Vice-Chancellors of African universities and AFRA-NEST National Coordinators in Johannesburg, South Africa. ( Photo: IAEA)

Participants at this year’s annual Regional Meeting of Vice Chancellors, held from 14–16 August in Johannesburg, South Africa, agreed on a comprehensive roadmap to establish and implement post-graduate academic programmes in nuclear science and technology in accredited universities in Africa. Vice Chancellors of 27 African universities agreed on concrete measures to enhance collaboration between universities to increase opportunities in tertiary education and to maximize the contribution of nuclear science and technology to socio-economic development in the region. IAEA participants also presented the IAEA’s human resource development strategy.

"Education and training in nuclear science is crucial to enabling Africa to maximize the full potential of nuclear technology for its development. The establishment of these new academic programmes in nuclear science and technology at African universities will ensure we train a critical mass of young graduates for this purpose,” said Zizamele Mbambo, Deputy Director General of the Department of Mineral Resources, at the opening of the meeting.
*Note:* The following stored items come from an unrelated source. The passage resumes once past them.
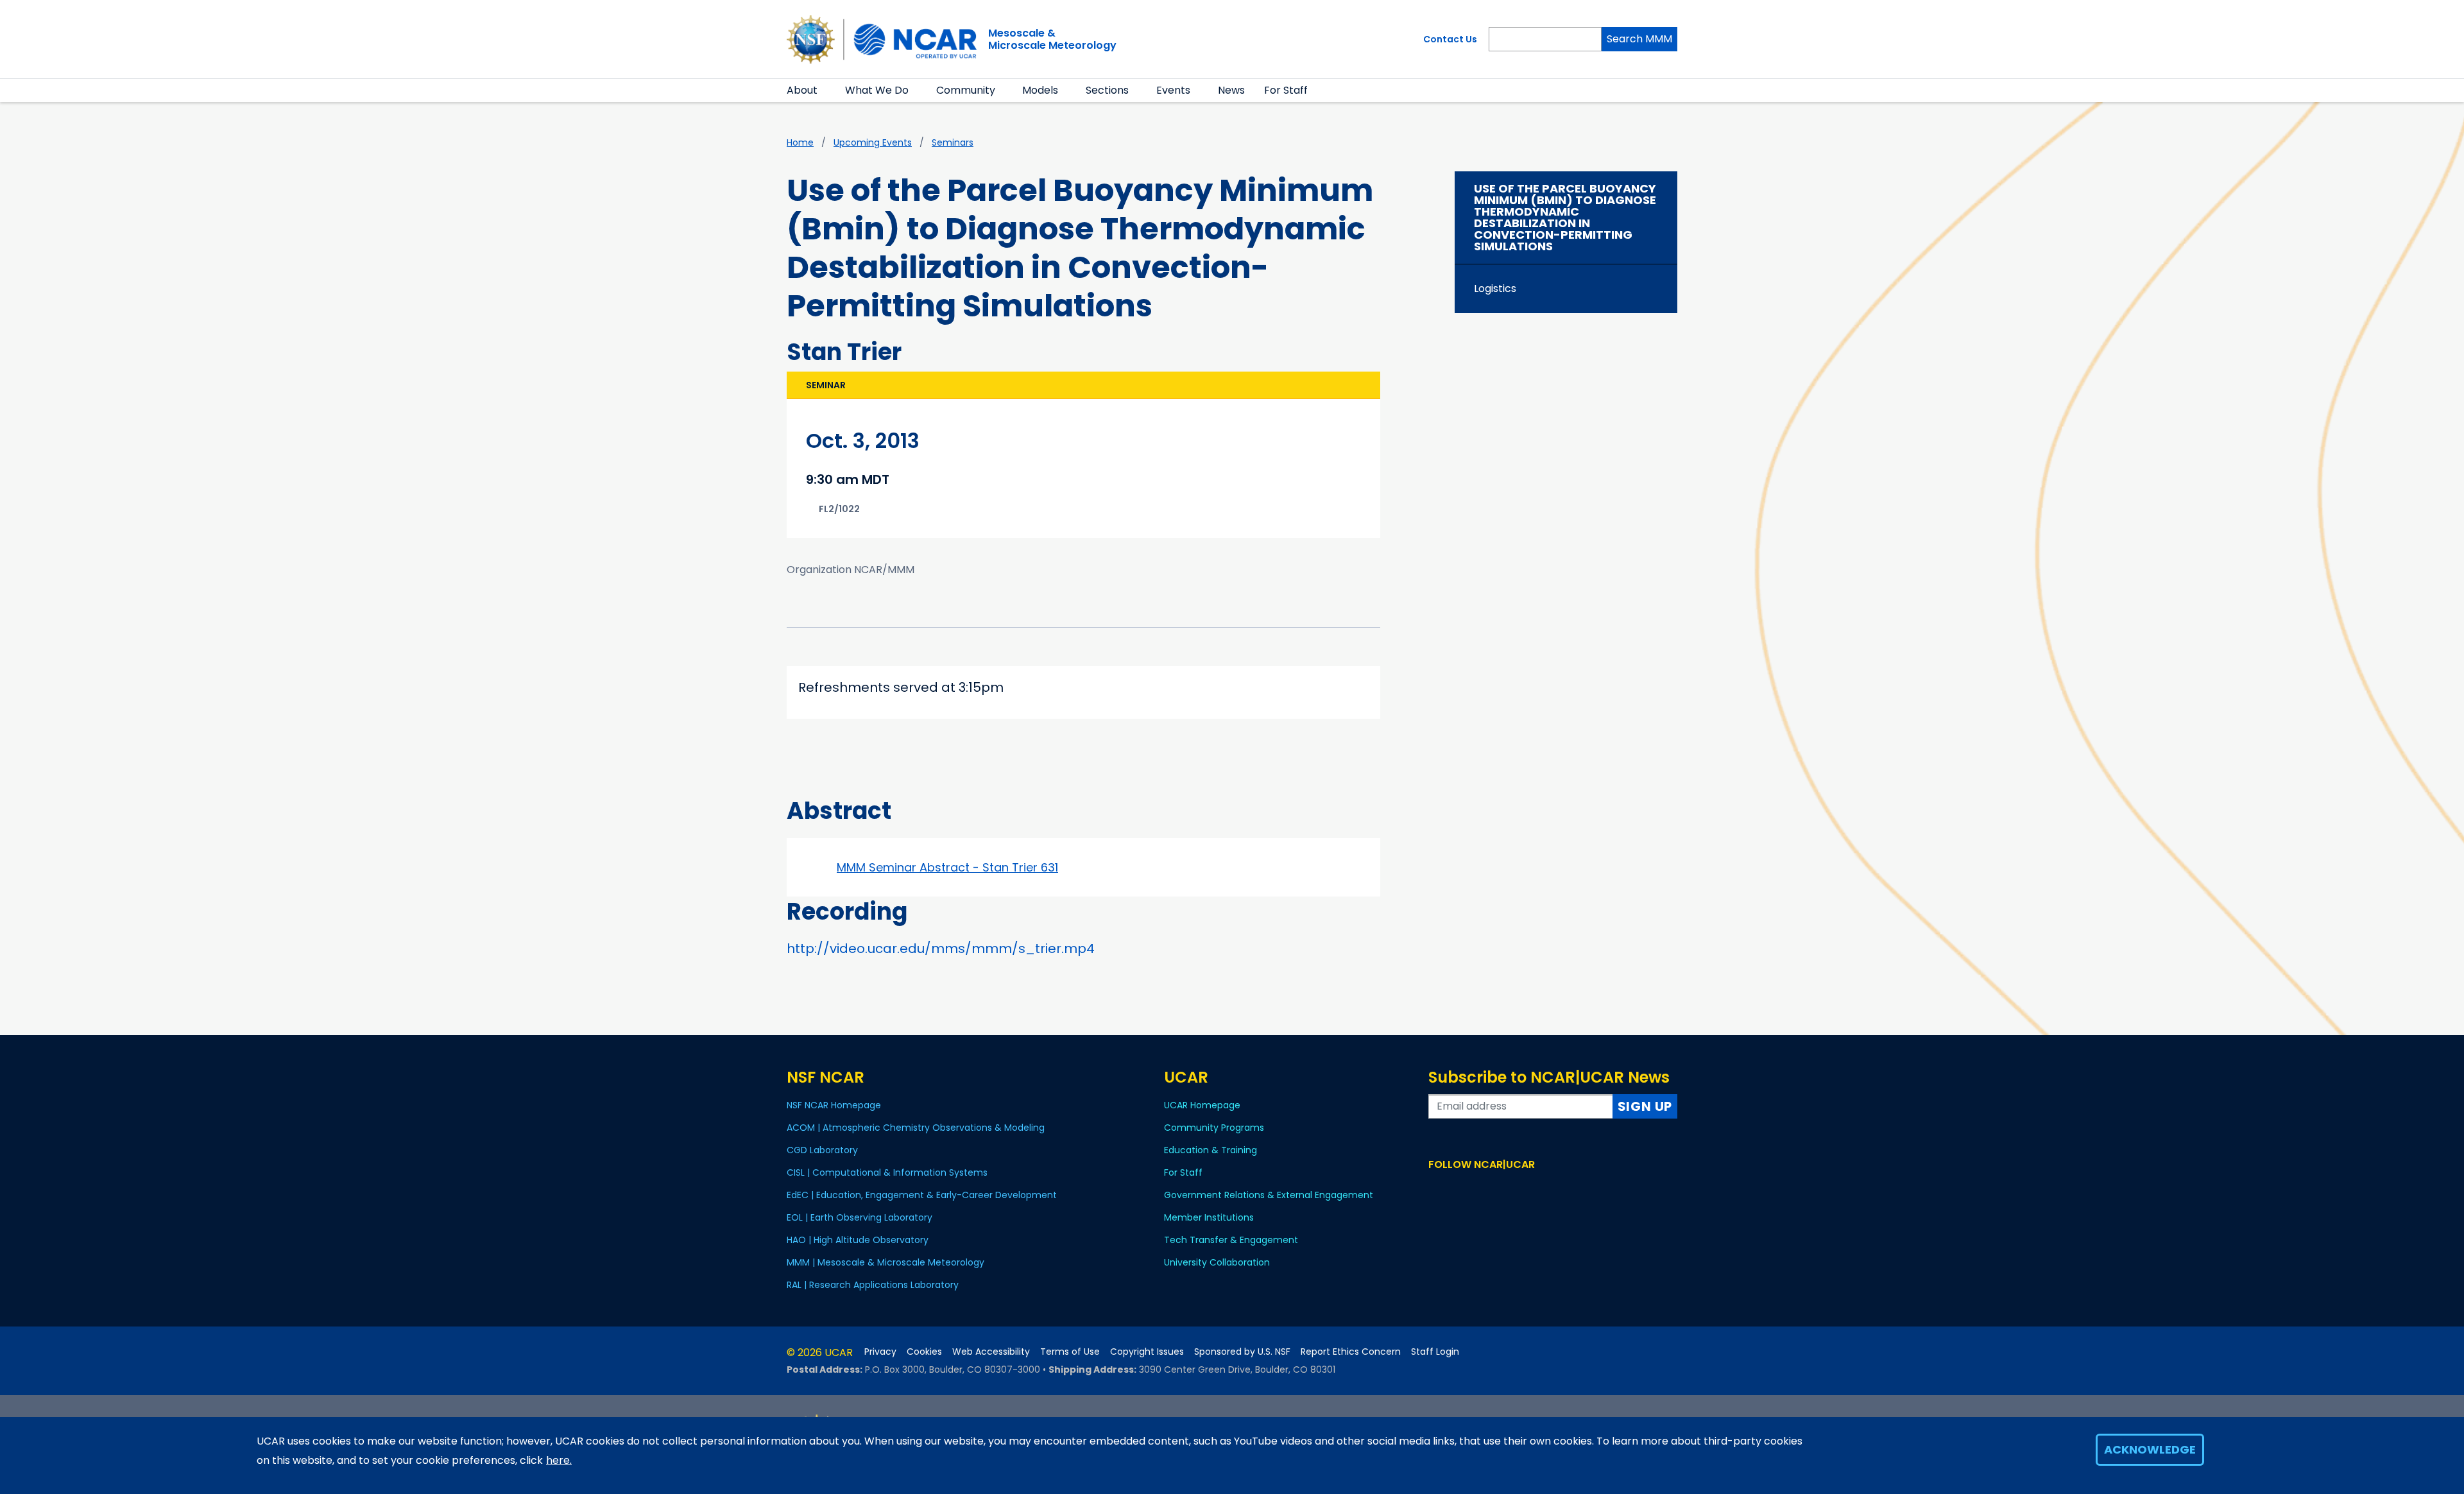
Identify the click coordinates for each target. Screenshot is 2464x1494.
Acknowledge (2150, 1449)
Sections (1107, 90)
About (802, 90)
Other key speakers at the event included Lerato Makgae, South African National Liaison Officer to the IAEA, and Shaukat Abdulrazak, Director of the IAEA’s Technical Cooperation Department’s Division for Africa.

Meeting participants examined the status of postgraduate academic programmes in nuclear science and technology at the country level. The attending Vice Chancellors presented overviews of the academic offerings of their institutions, with a view to identifying any gaps in coverage. The development of curricula in agriculture and radiopharmacy were highlighted as priority areas for collaboration.

“For many countries in Africa, the ability to apply nuclear science and technology to address development challenges is limited by a shortage of qualified professionals. These gaps in capacity are due in part to a lack of relevant accredited academic programmes in African universities,” explained Shaukat Abdulrazak, Director of the IAEA Technical Cooperation Department’s Division for Africa.

Key recommendations from the meeting included keeping universities informed of open applications for post-graduate academic programmes and providing Vice Chancellors with examples of IAEA-developed curricula, as well as with the opportunity to have proposals for new curricula reviewed by international experts. This support will enhance the region’s academic landscape by both fostering the creation of new postgraduate nuclear science programmes at accredited universities in Africa and supporting existing efforts.

Since 2018, the IAEA has brought together the Vice Chancellors of African universities through a series of regional meetings, organized to encourage the development of more market- and research-oriented academic curricula and training programmes. These programmes would allow tertiary academic institutions to respond more effectively to the pressing human resource development demands on the continent.

The last session of the 2023 meeting included a visit to South Africa’s North-West University, where delegates learned more about South Africa’s available academic programmes, and were able to reflect further on the suggestions and plans for improvement that were discussed during the assembly.